The task >>
Every line of the material must be restated exactly, though not its pictures.

Input records >>

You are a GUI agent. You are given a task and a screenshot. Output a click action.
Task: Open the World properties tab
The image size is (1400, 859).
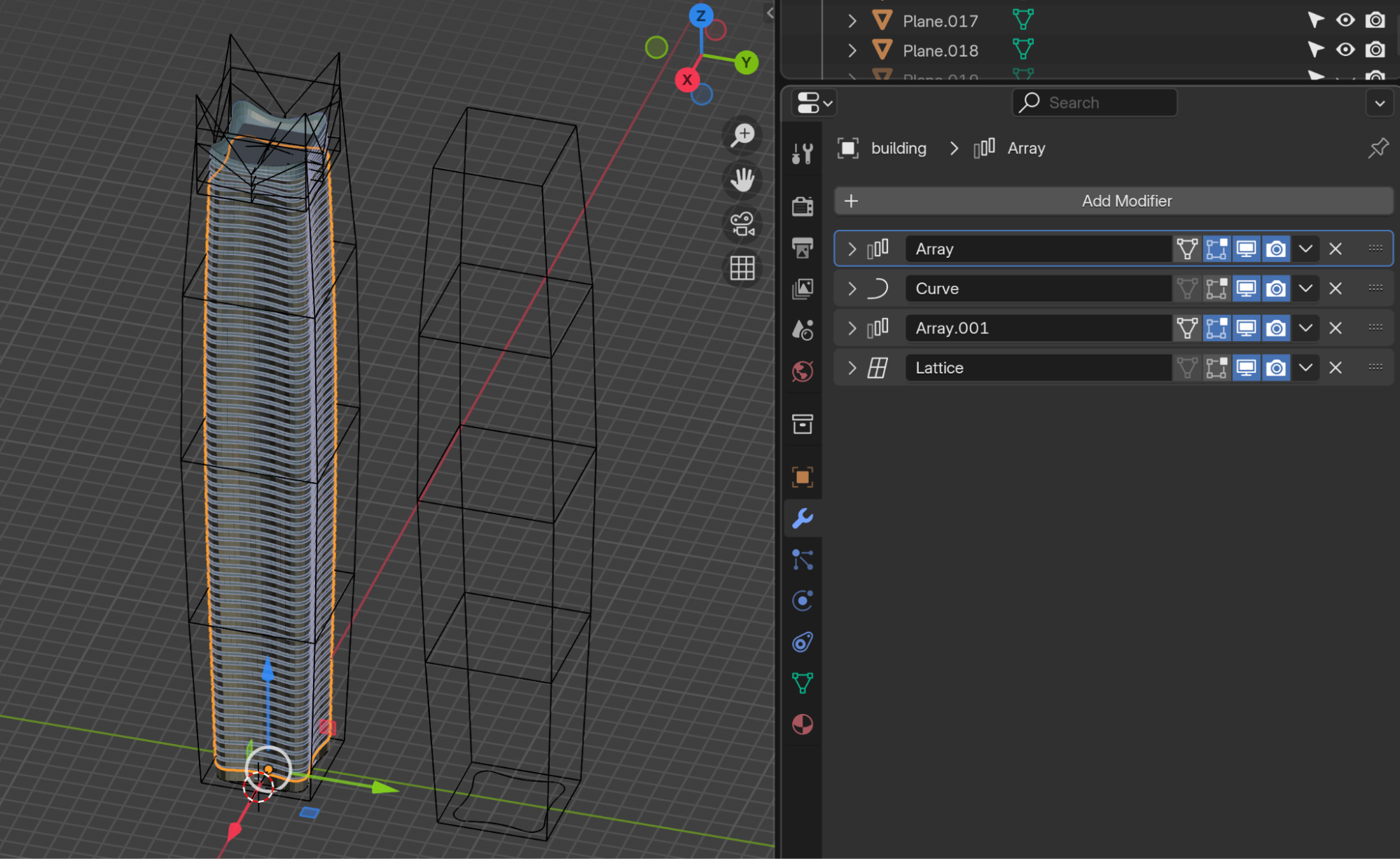click(x=803, y=371)
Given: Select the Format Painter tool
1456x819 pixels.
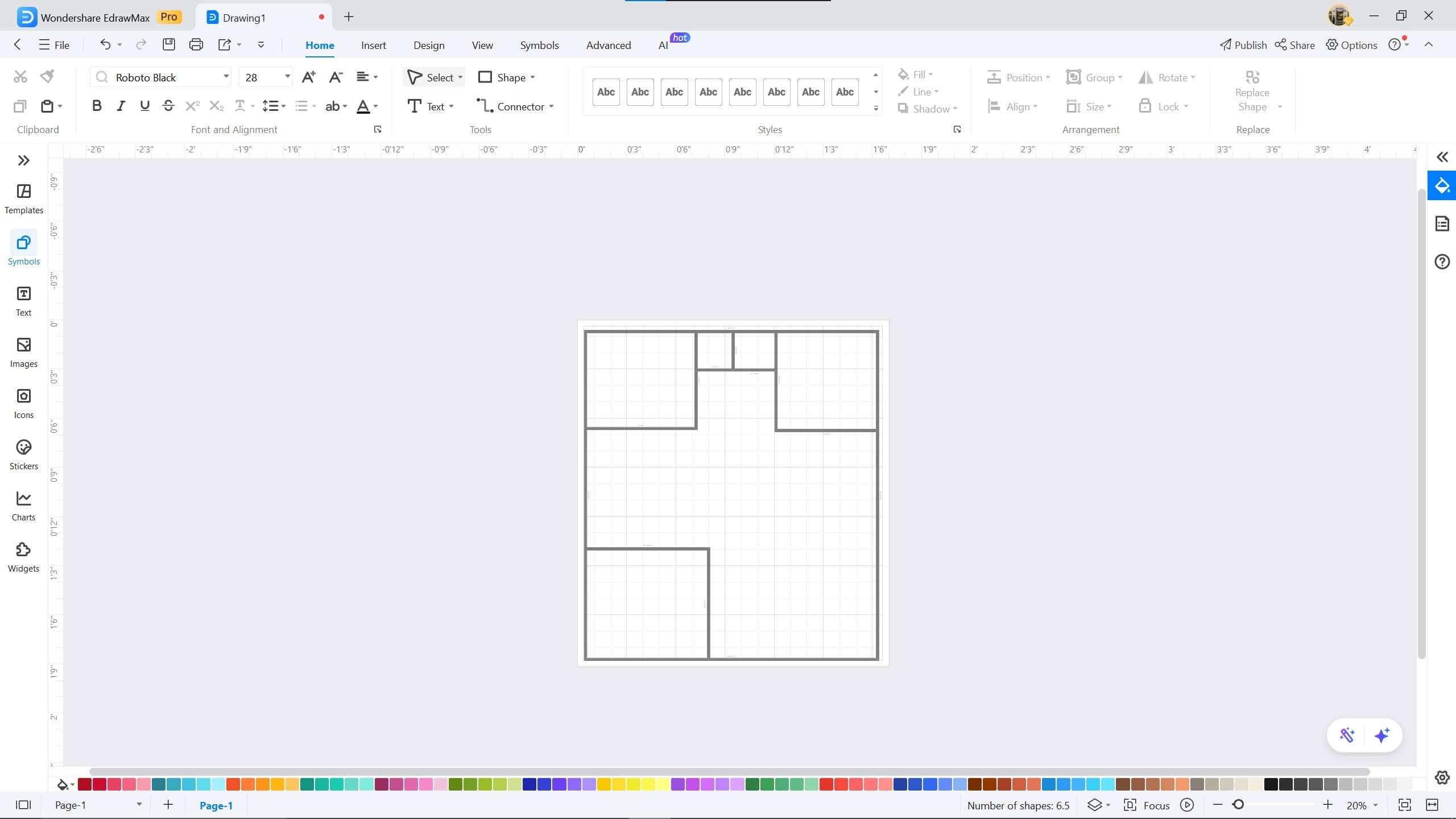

Written solution >>
You are a GUI agent. You are given a task and a screenshot. Output a click action.
Task: Open the World properties tab
The image size is (1400, 859).
click(x=803, y=371)
Given: Select the Format Painter tool
1456x819 pixels.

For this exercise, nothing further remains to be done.